Available data:
- - - - - - -

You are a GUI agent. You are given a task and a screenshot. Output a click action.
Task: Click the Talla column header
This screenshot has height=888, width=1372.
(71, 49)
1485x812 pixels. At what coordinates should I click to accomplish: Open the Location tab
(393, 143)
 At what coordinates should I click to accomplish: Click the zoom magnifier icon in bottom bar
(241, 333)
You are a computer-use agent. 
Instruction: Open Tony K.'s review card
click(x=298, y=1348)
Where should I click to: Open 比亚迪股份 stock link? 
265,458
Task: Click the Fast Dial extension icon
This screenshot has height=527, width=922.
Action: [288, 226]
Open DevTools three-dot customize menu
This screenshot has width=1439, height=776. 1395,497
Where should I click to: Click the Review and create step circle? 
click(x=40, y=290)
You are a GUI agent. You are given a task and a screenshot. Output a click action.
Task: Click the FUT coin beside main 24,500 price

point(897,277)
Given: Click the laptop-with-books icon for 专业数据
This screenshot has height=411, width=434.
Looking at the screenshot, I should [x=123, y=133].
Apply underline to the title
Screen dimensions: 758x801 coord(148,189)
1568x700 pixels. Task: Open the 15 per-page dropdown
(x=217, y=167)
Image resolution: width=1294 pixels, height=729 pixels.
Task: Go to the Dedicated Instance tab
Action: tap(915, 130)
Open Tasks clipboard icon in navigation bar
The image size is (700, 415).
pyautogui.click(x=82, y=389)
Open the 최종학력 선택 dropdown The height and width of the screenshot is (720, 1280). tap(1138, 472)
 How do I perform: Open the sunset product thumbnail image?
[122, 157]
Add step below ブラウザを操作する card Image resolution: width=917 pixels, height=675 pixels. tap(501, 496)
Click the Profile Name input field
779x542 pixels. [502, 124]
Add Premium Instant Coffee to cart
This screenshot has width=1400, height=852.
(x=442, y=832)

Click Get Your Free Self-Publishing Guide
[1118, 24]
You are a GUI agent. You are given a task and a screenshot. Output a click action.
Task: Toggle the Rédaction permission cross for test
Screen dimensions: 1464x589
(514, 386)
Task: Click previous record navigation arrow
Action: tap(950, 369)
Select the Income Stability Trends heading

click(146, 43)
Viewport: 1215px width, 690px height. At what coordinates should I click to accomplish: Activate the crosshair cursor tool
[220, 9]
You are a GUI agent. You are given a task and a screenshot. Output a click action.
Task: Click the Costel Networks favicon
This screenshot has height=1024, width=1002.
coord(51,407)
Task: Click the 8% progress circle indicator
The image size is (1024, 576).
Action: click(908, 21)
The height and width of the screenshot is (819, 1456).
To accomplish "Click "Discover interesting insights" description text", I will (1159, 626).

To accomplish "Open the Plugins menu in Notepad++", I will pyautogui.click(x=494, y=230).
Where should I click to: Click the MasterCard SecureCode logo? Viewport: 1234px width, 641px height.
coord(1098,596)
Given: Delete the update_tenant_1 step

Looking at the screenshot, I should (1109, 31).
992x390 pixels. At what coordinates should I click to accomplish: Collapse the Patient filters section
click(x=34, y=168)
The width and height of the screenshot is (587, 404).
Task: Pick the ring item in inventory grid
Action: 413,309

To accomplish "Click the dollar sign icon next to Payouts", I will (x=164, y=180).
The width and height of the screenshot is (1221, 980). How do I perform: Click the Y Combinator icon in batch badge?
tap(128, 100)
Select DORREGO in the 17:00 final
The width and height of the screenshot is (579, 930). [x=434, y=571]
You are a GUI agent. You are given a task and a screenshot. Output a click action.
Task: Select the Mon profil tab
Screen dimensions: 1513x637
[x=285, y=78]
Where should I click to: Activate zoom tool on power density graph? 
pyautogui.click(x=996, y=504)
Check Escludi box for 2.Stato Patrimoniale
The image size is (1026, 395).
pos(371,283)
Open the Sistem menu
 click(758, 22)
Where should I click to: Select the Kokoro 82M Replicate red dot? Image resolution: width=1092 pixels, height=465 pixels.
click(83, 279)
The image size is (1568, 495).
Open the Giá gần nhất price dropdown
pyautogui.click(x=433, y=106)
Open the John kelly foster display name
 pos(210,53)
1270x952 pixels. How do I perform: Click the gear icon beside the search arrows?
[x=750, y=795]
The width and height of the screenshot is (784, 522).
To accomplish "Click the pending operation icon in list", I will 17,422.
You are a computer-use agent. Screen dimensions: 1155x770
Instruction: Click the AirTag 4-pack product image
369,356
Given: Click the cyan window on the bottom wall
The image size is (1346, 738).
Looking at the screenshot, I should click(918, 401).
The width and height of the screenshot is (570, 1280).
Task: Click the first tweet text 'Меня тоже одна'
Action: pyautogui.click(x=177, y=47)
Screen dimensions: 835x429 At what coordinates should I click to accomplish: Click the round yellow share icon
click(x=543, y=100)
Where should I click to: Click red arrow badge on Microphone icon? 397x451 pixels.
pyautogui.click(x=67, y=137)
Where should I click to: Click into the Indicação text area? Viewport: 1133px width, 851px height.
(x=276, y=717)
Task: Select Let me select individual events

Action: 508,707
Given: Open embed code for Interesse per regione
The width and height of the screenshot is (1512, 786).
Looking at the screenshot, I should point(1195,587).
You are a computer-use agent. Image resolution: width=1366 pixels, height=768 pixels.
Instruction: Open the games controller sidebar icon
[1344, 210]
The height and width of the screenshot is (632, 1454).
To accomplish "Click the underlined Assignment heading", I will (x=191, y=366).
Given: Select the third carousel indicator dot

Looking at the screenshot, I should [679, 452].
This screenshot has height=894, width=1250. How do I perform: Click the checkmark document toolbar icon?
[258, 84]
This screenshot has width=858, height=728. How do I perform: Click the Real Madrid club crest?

- - - - - - -

What you should do: In the listing above, locate the line containing "Task: Select the Mon profil tab" and the line containing "Check Escludi box for 2.Stato Patrimoniale", then transcribe both and every line between them verbatim.

Response to the exercise:
Task: Select the Mon profil tab
Screen dimensions: 1513x637
[x=285, y=78]
Where should I click to: Activate zoom tool on power density graph? 
pyautogui.click(x=996, y=504)
Check Escludi box for 2.Stato Patrimoniale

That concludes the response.